* Goal
Reproduce the following material verbatim, line for line.

-- Listed records start --

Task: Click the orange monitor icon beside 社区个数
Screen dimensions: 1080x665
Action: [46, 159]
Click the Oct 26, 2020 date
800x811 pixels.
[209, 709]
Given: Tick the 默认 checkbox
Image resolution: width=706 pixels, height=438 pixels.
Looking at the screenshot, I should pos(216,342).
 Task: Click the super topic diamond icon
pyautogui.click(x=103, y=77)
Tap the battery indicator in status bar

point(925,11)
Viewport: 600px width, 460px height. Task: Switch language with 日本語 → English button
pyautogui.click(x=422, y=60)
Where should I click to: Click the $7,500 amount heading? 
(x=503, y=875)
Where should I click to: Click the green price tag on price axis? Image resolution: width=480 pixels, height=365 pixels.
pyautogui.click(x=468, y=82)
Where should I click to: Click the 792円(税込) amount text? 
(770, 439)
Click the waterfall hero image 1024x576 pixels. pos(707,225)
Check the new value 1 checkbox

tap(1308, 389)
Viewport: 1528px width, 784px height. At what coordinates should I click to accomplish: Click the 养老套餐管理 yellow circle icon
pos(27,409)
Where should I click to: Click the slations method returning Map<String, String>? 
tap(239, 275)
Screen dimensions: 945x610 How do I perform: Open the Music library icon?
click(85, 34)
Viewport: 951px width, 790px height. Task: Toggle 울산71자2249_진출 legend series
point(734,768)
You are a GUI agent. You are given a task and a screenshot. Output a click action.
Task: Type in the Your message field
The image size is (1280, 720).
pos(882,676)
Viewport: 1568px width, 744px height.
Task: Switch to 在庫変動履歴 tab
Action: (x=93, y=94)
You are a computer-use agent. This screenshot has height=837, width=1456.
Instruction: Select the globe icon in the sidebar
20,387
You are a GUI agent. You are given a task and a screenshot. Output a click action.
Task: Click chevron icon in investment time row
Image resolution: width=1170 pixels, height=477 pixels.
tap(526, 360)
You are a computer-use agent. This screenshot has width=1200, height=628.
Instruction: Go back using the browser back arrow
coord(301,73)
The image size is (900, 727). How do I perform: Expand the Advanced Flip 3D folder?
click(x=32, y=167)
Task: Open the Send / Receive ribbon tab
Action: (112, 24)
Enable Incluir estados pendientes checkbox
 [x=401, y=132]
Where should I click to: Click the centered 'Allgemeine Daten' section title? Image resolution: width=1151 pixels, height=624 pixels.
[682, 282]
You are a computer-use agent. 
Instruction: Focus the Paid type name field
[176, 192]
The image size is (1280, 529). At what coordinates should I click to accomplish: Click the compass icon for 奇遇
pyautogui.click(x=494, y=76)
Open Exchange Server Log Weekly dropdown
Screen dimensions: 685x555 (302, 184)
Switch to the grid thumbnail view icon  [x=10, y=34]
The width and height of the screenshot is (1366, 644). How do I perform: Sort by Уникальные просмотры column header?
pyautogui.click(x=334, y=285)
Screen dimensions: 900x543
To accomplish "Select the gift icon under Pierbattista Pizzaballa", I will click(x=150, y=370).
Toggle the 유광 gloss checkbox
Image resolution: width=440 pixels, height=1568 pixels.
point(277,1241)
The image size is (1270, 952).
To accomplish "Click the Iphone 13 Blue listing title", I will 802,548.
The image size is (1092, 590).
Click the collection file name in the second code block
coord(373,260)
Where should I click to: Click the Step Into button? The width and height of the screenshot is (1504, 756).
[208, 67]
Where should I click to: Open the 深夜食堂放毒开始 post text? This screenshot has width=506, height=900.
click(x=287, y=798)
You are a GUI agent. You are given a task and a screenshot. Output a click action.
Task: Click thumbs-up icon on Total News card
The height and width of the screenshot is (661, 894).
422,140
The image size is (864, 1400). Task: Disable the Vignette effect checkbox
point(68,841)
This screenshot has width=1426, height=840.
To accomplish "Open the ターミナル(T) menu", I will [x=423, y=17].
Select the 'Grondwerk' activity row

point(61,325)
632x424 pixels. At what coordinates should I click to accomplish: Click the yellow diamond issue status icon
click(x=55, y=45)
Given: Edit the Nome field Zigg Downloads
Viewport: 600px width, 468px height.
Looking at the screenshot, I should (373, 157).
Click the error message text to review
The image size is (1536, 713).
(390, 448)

-- Listed records end --

* The answer
Task: Click the orange monitor icon beside 社区个数
Screen dimensions: 1080x665
Action: [46, 159]
Click the Oct 26, 2020 date
800x811 pixels.
[209, 709]
Given: Tick the 默认 checkbox
Image resolution: width=706 pixels, height=438 pixels.
Looking at the screenshot, I should pos(216,342).
 Task: Click the super topic diamond icon
pyautogui.click(x=103, y=77)
Tap the battery indicator in status bar

point(925,11)
Viewport: 600px width, 460px height. Task: Switch language with 日本語 → English button
pyautogui.click(x=422, y=60)
Where should I click to: Click the $7,500 amount heading? 
(x=503, y=875)
Where should I click to: Click the green price tag on price axis? Image resolution: width=480 pixels, height=365 pixels.
pyautogui.click(x=468, y=82)
Where should I click to: Click the 792円(税込) amount text? 
(770, 439)
Click the waterfall hero image 1024x576 pixels. pos(707,225)
Check the new value 1 checkbox

tap(1308, 389)
Viewport: 1528px width, 784px height. At what coordinates should I click to accomplish: Click the 养老套餐管理 yellow circle icon
pos(27,409)
Where should I click to: Click the slations method returning Map<String, String>? 
tap(239, 275)
Screen dimensions: 945x610 How do I perform: Open the Music library icon?
click(85, 34)
Viewport: 951px width, 790px height. Task: Toggle 울산71자2249_진출 legend series
point(734,768)
You are a GUI agent. You are given a task and a screenshot. Output a click action.
Task: Type in the Your message field
The image size is (1280, 720).
pos(882,676)
Viewport: 1568px width, 744px height.
Task: Switch to 在庫変動履歴 tab
Action: (x=93, y=94)
You are a computer-use agent. This screenshot has height=837, width=1456.
Instruction: Select the globe icon in the sidebar
20,387
You are a GUI agent. You are given a task and a screenshot. Output a click action.
Task: Click chevron icon in investment time row
Image resolution: width=1170 pixels, height=477 pixels.
tap(526, 360)
You are a computer-use agent. This screenshot has width=1200, height=628.
Instruction: Go back using the browser back arrow
coord(301,73)
The image size is (900, 727). How do I perform: Expand the Advanced Flip 3D folder?
click(x=32, y=167)
Task: Open the Send / Receive ribbon tab
Action: (112, 24)
Enable Incluir estados pendientes checkbox
 [x=401, y=132]
Where should I click to: Click the centered 'Allgemeine Daten' section title? Image resolution: width=1151 pixels, height=624 pixels.
[682, 282]
You are a computer-use agent. 
Instruction: Focus the Paid type name field
[176, 192]
The image size is (1280, 529). At what coordinates should I click to accomplish: Click the compass icon for 奇遇
pyautogui.click(x=494, y=76)
Open Exchange Server Log Weekly dropdown
Screen dimensions: 685x555 (302, 184)
Switch to the grid thumbnail view icon  [x=10, y=34]
The width and height of the screenshot is (1366, 644). How do I perform: Sort by Уникальные просмотры column header?
pyautogui.click(x=334, y=285)
Screen dimensions: 900x543
To accomplish "Select the gift icon under Pierbattista Pizzaballa", I will click(x=150, y=370).
Toggle the 유광 gloss checkbox
Image resolution: width=440 pixels, height=1568 pixels.
point(277,1241)
The image size is (1270, 952).
To accomplish "Click the Iphone 13 Blue listing title", I will 802,548.
The image size is (1092, 590).
Click the collection file name in the second code block
coord(373,260)
Where should I click to: Click the Step Into button? The width and height of the screenshot is (1504, 756).
[208, 67]
Where should I click to: Open the 深夜食堂放毒开始 post text? This screenshot has width=506, height=900.
click(x=287, y=798)
You are a GUI agent. You are given a task and a screenshot. Output a click action.
Task: Click thumbs-up icon on Total News card
The height and width of the screenshot is (661, 894).
422,140
The image size is (864, 1400). Task: Disable the Vignette effect checkbox
point(68,841)
This screenshot has width=1426, height=840.
To accomplish "Open the ターミナル(T) menu", I will [x=423, y=17].
Select the 'Grondwerk' activity row

point(61,325)
632x424 pixels. At what coordinates should I click to accomplish: Click the yellow diamond issue status icon
click(x=55, y=45)
Given: Edit the Nome field Zigg Downloads
Viewport: 600px width, 468px height.
Looking at the screenshot, I should (373, 157).
Click the error message text to review
The image size is (1536, 713).
(390, 448)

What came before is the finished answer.